C. Morgan Babst’s debut novel draws its title from a Japanese phrase signifying ephemerality, but it doubles as a description of New Orleans after Katrina. As a fictional retelling thereof, the book has few superiors ... The author resists the temptation to turn her novel into a tract or advocacy—not that it lacks passion. To the contrary, the novel is very much of our irritable, harried times.
With a gripping yet deliberate narrative infused with vivid descriptions, Babst takes her time with this story, allowing it to build slowly and methodically with an appropriate weight, enhancing the confusion wrought by the storm. In contrast, Cora's point of view significantly intensifies the pace, lending an urgency to the novel and making her narrative feel almost cyclonic. A native of New Orleans who evacuated one day before Hurricane Katrina, Babst has an intimate understanding and knowledge of the region's people and rich culture, its topography and the complex forces of race and class. The result is in a timely debut novel about the power of nature and its omnipresent potential for destruction in every aspect of our lives.
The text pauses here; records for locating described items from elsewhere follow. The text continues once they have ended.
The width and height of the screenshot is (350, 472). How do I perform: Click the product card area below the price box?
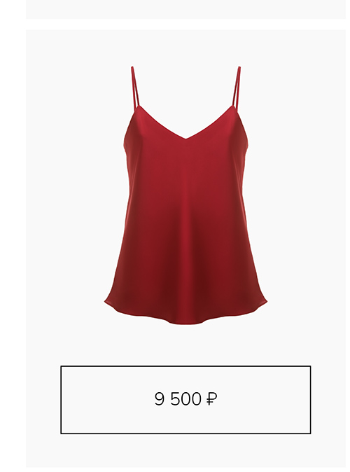coord(186,452)
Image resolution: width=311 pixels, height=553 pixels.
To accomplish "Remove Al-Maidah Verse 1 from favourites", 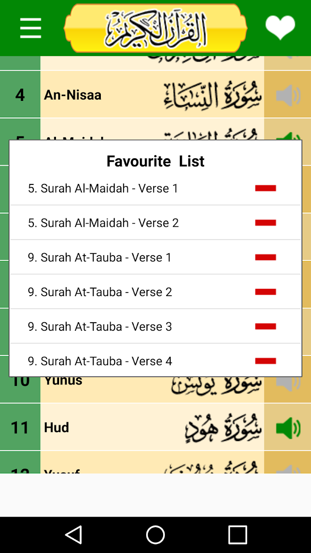I will pos(266,188).
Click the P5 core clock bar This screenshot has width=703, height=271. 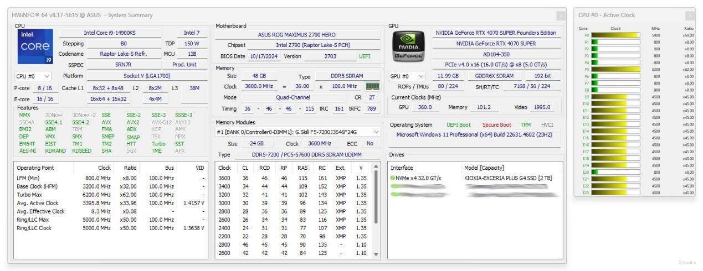(x=615, y=70)
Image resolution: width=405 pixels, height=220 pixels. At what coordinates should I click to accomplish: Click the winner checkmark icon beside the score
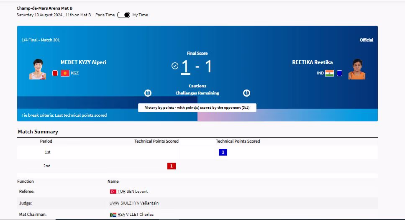click(x=175, y=66)
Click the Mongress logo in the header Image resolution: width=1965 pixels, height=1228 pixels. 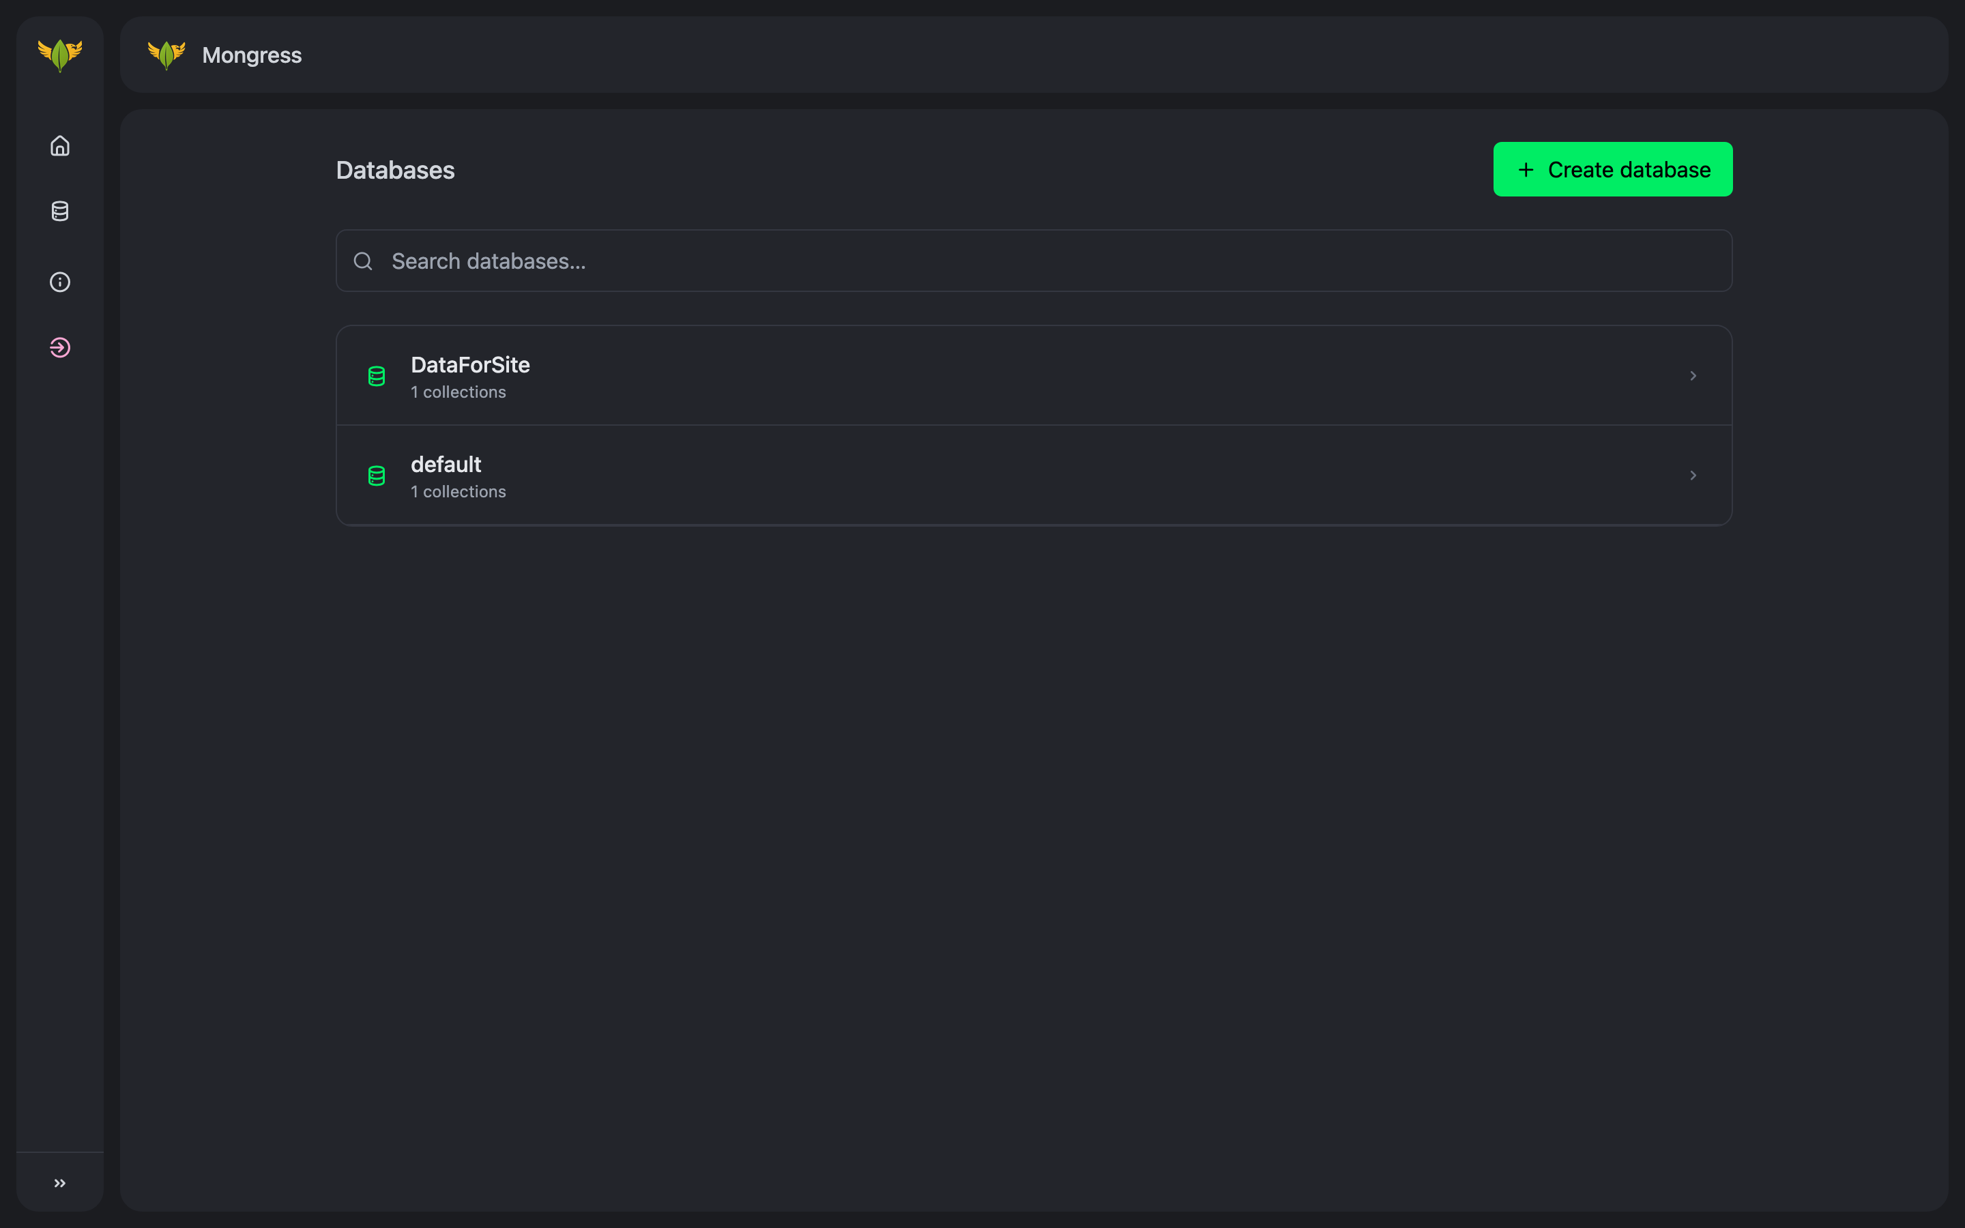click(166, 54)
Babst takes on the Herculean feat of describing the interior lives of her characters against a jumbled panorama of destruction so vast that no single photograph could ever encompass it ... The travails of Cora and Adelaide include more than one pressing mystery to be solved, and Babst is adept at building suspense. But at times she muffles the action with an accumulation of detail that appears forced...Add to that a dizzying array of flashbacks and dream sequences, and momentum flags. What's more, Babst brings the reader so close to her characters that intimacy periodically comes at the expense of basic logistics ... The Floating World shines spectacularly, however, when Joe's father Vincent Boisdoré comes into view.